**Exercise description:** Reproduce only this stretch of the listing below: from the line with "Where should I click to: Remove" through the line with "Where should I click to: Open", exactly as written, with pictures excluded.

**Records provided:**
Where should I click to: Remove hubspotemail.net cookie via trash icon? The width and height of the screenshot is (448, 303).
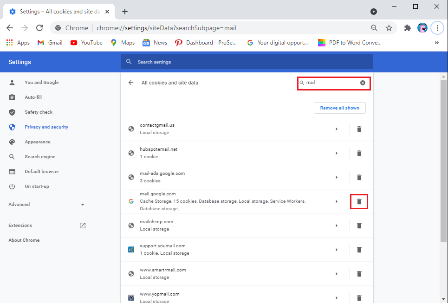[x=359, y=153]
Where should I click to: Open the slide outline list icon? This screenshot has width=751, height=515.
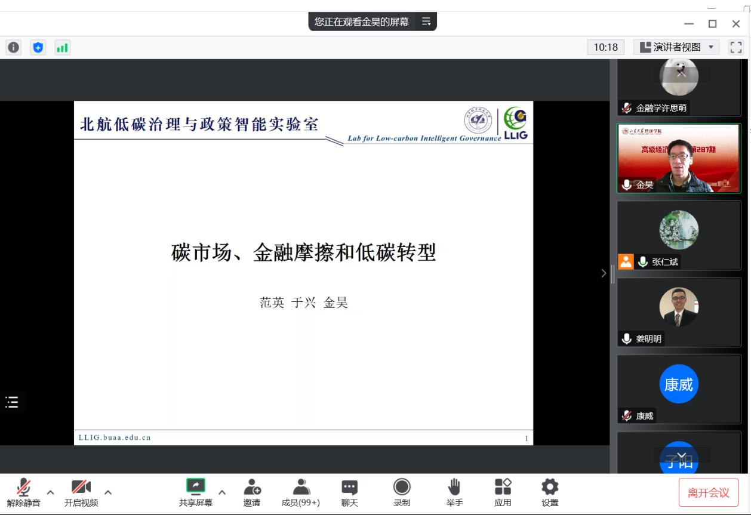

--

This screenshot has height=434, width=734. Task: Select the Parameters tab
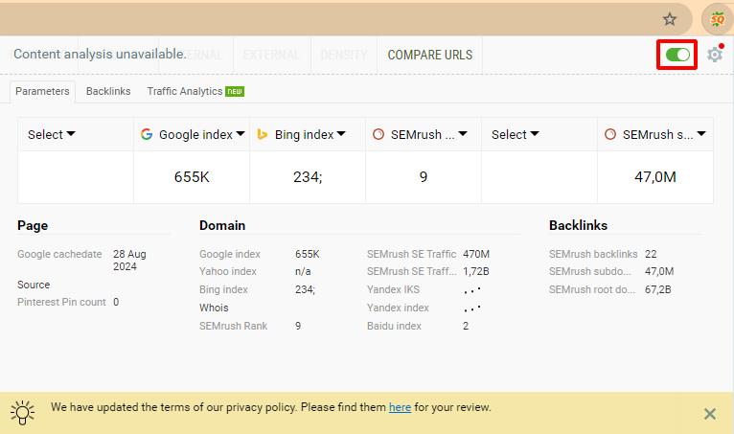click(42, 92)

* * *

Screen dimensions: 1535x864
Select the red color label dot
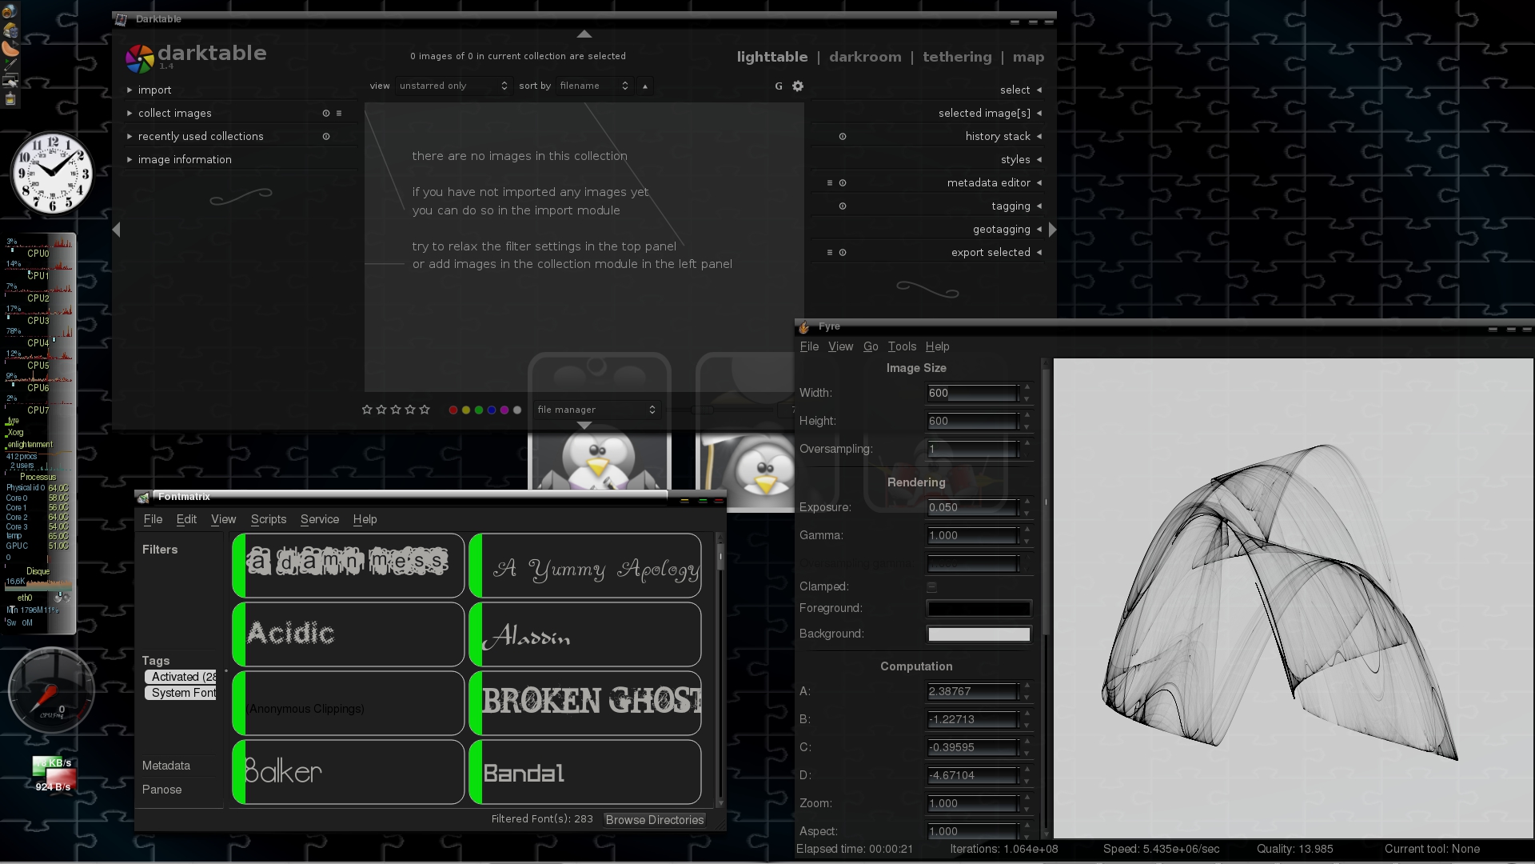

**Response to the exercise:**
Where should I click to: Remove hubspotemail.net cookie via trash icon? The width and height of the screenshot is (448, 303).
[x=359, y=153]
Where should I click to: Open the slide outline list icon? This screenshot has width=751, height=515.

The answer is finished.